━━━━━ PROVIDED RECORDS

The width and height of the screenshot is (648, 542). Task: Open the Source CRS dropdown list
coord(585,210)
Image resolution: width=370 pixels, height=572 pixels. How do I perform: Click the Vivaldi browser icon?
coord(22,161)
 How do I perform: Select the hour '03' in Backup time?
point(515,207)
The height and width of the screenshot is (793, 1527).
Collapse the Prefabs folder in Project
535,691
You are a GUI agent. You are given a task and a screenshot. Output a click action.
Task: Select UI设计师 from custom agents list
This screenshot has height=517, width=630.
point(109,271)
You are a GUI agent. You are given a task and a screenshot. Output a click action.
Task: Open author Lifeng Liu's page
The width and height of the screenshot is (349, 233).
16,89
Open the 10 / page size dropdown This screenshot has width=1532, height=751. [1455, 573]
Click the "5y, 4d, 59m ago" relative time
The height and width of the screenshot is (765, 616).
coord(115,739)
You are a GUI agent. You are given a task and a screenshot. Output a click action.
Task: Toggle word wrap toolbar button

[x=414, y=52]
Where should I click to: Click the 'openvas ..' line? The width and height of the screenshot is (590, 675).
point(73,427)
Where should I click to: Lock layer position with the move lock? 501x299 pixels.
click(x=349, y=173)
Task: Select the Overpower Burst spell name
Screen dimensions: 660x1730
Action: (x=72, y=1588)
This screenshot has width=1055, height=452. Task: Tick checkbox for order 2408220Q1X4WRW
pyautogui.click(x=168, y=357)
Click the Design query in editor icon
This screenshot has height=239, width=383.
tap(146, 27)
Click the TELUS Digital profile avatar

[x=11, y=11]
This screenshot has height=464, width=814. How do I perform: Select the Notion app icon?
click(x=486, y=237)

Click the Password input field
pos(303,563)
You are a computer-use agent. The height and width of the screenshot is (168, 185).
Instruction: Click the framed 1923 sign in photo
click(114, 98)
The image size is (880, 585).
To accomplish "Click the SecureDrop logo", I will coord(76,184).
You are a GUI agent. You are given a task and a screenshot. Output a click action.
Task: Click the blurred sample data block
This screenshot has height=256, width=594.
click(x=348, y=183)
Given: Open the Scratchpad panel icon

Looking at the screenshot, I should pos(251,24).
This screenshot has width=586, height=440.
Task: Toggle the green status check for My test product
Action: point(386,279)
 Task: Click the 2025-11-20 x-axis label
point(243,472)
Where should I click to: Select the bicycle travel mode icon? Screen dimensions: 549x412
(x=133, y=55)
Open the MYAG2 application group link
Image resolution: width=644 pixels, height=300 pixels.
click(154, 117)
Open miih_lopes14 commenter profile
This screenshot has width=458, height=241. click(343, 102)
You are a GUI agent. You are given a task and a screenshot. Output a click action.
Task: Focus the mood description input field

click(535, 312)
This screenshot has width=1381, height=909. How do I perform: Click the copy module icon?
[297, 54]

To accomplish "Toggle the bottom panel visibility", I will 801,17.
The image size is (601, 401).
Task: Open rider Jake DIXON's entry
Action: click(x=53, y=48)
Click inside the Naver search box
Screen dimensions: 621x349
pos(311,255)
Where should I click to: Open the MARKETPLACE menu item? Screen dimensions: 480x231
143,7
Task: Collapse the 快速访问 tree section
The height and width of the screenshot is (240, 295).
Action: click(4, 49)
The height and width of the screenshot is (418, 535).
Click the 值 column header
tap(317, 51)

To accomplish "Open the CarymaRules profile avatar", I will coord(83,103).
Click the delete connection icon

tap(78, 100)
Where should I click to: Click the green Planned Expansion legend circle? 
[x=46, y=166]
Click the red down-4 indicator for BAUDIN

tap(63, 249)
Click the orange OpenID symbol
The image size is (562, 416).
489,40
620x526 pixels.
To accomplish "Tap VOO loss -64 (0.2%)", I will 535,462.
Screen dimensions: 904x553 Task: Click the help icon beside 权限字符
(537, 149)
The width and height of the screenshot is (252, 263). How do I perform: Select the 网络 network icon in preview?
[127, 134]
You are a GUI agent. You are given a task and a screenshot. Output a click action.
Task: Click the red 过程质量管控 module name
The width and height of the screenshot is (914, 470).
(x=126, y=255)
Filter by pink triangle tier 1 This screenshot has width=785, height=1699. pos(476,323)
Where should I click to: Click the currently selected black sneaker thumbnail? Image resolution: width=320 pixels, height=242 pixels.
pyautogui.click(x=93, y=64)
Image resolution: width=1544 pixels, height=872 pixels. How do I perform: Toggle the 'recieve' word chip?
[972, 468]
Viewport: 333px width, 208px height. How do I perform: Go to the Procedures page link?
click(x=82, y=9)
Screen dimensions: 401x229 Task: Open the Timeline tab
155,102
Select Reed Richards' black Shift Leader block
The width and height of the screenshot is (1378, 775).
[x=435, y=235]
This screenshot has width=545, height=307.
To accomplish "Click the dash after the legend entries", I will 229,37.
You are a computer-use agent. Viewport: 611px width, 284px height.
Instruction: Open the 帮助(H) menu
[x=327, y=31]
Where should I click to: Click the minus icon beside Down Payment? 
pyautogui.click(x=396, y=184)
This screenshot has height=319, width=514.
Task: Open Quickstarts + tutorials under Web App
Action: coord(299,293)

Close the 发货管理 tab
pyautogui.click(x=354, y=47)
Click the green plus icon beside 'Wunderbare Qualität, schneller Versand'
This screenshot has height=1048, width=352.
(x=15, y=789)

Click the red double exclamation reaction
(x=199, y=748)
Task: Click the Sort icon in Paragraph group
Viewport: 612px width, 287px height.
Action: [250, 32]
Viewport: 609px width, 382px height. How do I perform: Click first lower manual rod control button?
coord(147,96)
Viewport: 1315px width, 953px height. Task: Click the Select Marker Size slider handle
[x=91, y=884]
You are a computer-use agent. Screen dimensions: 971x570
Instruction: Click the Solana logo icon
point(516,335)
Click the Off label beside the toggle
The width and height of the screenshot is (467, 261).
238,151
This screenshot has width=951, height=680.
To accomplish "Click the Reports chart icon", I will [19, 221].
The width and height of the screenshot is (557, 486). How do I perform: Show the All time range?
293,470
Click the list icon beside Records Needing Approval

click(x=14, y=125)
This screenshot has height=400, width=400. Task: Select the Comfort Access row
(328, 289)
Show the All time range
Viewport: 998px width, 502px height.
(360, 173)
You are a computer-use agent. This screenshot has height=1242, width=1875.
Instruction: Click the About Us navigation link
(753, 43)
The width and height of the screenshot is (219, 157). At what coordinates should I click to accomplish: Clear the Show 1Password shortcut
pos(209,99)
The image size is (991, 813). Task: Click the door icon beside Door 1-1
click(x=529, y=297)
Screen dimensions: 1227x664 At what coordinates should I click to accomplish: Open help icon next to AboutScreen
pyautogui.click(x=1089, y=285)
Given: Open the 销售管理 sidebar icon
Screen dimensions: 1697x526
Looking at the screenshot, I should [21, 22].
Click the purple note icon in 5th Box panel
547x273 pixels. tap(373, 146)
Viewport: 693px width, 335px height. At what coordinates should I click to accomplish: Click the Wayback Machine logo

━━━━━━━━━━

** WHAT TO DO **
The records above must each be restated exactly as they stand.

** SOLUTION **
The width and height of the screenshot is (648, 542). Task: Open the Source CRS dropdown list
coord(585,210)
Image resolution: width=370 pixels, height=572 pixels. How do I perform: Click the Vivaldi browser icon?
coord(22,161)
 How do I perform: Select the hour '03' in Backup time?
point(515,207)
The height and width of the screenshot is (793, 1527).
Collapse the Prefabs folder in Project
535,691
You are a GUI agent. You are given a task and a screenshot. Output a click action.
Task: Select UI设计师 from custom agents list
This screenshot has height=517, width=630.
point(109,271)
You are a GUI agent. You are given a task and a screenshot. Output a click action.
Task: Open author Lifeng Liu's page
The width and height of the screenshot is (349, 233).
16,89
Open the 10 / page size dropdown This screenshot has width=1532, height=751. [1455, 573]
Click the "5y, 4d, 59m ago" relative time
The height and width of the screenshot is (765, 616).
coord(115,739)
You are a GUI agent. You are given a task and a screenshot. Output a click action.
Task: Toggle word wrap toolbar button

[x=414, y=52]
Where should I click to: Click the 'openvas ..' line? The width and height of the screenshot is (590, 675).
point(73,427)
Where should I click to: Lock layer position with the move lock? 501x299 pixels.
click(x=349, y=173)
Task: Select the Overpower Burst spell name
Screen dimensions: 660x1730
Action: (x=72, y=1588)
This screenshot has width=1055, height=452. Task: Tick checkbox for order 2408220Q1X4WRW
pyautogui.click(x=168, y=357)
Click the Design query in editor icon
This screenshot has height=239, width=383.
tap(146, 27)
Click the TELUS Digital profile avatar

[x=11, y=11]
This screenshot has height=464, width=814. How do I perform: Select the Notion app icon?
click(x=486, y=237)

Click the Password input field
pos(303,563)
You are a computer-use agent. The height and width of the screenshot is (168, 185).
Instruction: Click the framed 1923 sign in photo
click(114, 98)
The image size is (880, 585).
To accomplish "Click the SecureDrop logo", I will coord(76,184).
You are a GUI agent. You are given a task and a screenshot. Output a click action.
Task: Click the blurred sample data block
This screenshot has height=256, width=594.
click(x=348, y=183)
Given: Open the Scratchpad panel icon

Looking at the screenshot, I should pos(251,24).
This screenshot has width=586, height=440.
Task: Toggle the green status check for My test product
Action: point(386,279)
 Task: Click the 2025-11-20 x-axis label
point(243,472)
Where should I click to: Select the bicycle travel mode icon? Screen dimensions: 549x412
(x=133, y=55)
Open the MYAG2 application group link
Image resolution: width=644 pixels, height=300 pixels.
click(154, 117)
Open miih_lopes14 commenter profile
This screenshot has width=458, height=241. click(343, 102)
You are a GUI agent. You are given a task and a screenshot. Output a click action.
Task: Focus the mood description input field

click(535, 312)
This screenshot has width=1381, height=909. How do I perform: Click the copy module icon?
[297, 54]

To accomplish "Toggle the bottom panel visibility", I will 801,17.
The image size is (601, 401).
Task: Open rider Jake DIXON's entry
Action: click(x=53, y=48)
Click inside the Naver search box
Screen dimensions: 621x349
pos(311,255)
Where should I click to: Open the MARKETPLACE menu item? Screen dimensions: 480x231
143,7
Task: Collapse the 快速访问 tree section
The height and width of the screenshot is (240, 295).
Action: click(4, 49)
The height and width of the screenshot is (418, 535).
Click the 值 column header
tap(317, 51)

To accomplish "Open the CarymaRules profile avatar", I will coord(83,103).
Click the delete connection icon

tap(78, 100)
Where should I click to: Click the green Planned Expansion legend circle? 
[x=46, y=166]
Click the red down-4 indicator for BAUDIN

tap(63, 249)
Click the orange OpenID symbol
The image size is (562, 416).
489,40
620x526 pixels.
To accomplish "Tap VOO loss -64 (0.2%)", I will 535,462.
Screen dimensions: 904x553 Task: Click the help icon beside 权限字符
(537, 149)
The width and height of the screenshot is (252, 263). How do I perform: Select the 网络 network icon in preview?
[127, 134]
You are a GUI agent. You are given a task and a screenshot. Output a click action.
Task: Click the red 过程质量管控 module name
The width and height of the screenshot is (914, 470).
(x=126, y=255)
Filter by pink triangle tier 1 This screenshot has width=785, height=1699. pos(476,323)
Where should I click to: Click the currently selected black sneaker thumbnail? Image resolution: width=320 pixels, height=242 pixels.
pyautogui.click(x=93, y=64)
Image resolution: width=1544 pixels, height=872 pixels. How do I perform: Toggle the 'recieve' word chip?
[972, 468]
Viewport: 333px width, 208px height. How do I perform: Go to the Procedures page link?
click(x=82, y=9)
Screen dimensions: 401x229 Task: Open the Timeline tab
155,102
Select Reed Richards' black Shift Leader block
The width and height of the screenshot is (1378, 775).
[x=435, y=235]
This screenshot has width=545, height=307.
To accomplish "Click the dash after the legend entries", I will 229,37.
You are a computer-use agent. Viewport: 611px width, 284px height.
Instruction: Open the 帮助(H) menu
[x=327, y=31]
Where should I click to: Click the minus icon beside Down Payment? 
pyautogui.click(x=396, y=184)
This screenshot has height=319, width=514.
Task: Open Quickstarts + tutorials under Web App
Action: coord(299,293)

Close the 发货管理 tab
pyautogui.click(x=354, y=47)
Click the green plus icon beside 'Wunderbare Qualität, schneller Versand'
This screenshot has height=1048, width=352.
(x=15, y=789)

Click the red double exclamation reaction
(x=199, y=748)
Task: Click the Sort icon in Paragraph group
Viewport: 612px width, 287px height.
Action: [250, 32]
Viewport: 609px width, 382px height. How do I perform: Click first lower manual rod control button?
coord(147,96)
Viewport: 1315px width, 953px height. Task: Click the Select Marker Size slider handle
[x=91, y=884]
You are a computer-use agent. Screen dimensions: 971x570
Instruction: Click the Solana logo icon
point(516,335)
Click the Off label beside the toggle
The width and height of the screenshot is (467, 261).
238,151
This screenshot has width=951, height=680.
To accomplish "Click the Reports chart icon", I will [19, 221].
The width and height of the screenshot is (557, 486). How do I perform: Show the All time range?
293,470
Click the list icon beside Records Needing Approval

click(x=14, y=125)
This screenshot has height=400, width=400. Task: Select the Comfort Access row
(328, 289)
Show the All time range
Viewport: 998px width, 502px height.
(360, 173)
You are a computer-use agent. This screenshot has height=1242, width=1875.
Instruction: Click the About Us navigation link
(753, 43)
The width and height of the screenshot is (219, 157). At what coordinates should I click to accomplish: Clear the Show 1Password shortcut
pos(209,99)
The image size is (991, 813). Task: Click the door icon beside Door 1-1
click(x=529, y=297)
Screen dimensions: 1227x664 At what coordinates should I click to accomplish: Open help icon next to AboutScreen
pyautogui.click(x=1089, y=285)
Given: Open the 销售管理 sidebar icon
Screen dimensions: 1697x526
Looking at the screenshot, I should [21, 22].
Click the purple note icon in 5th Box panel
547x273 pixels. tap(373, 146)
Viewport: 693px width, 335px height. At what coordinates should I click to accomplish: Click the Wayback Machine logo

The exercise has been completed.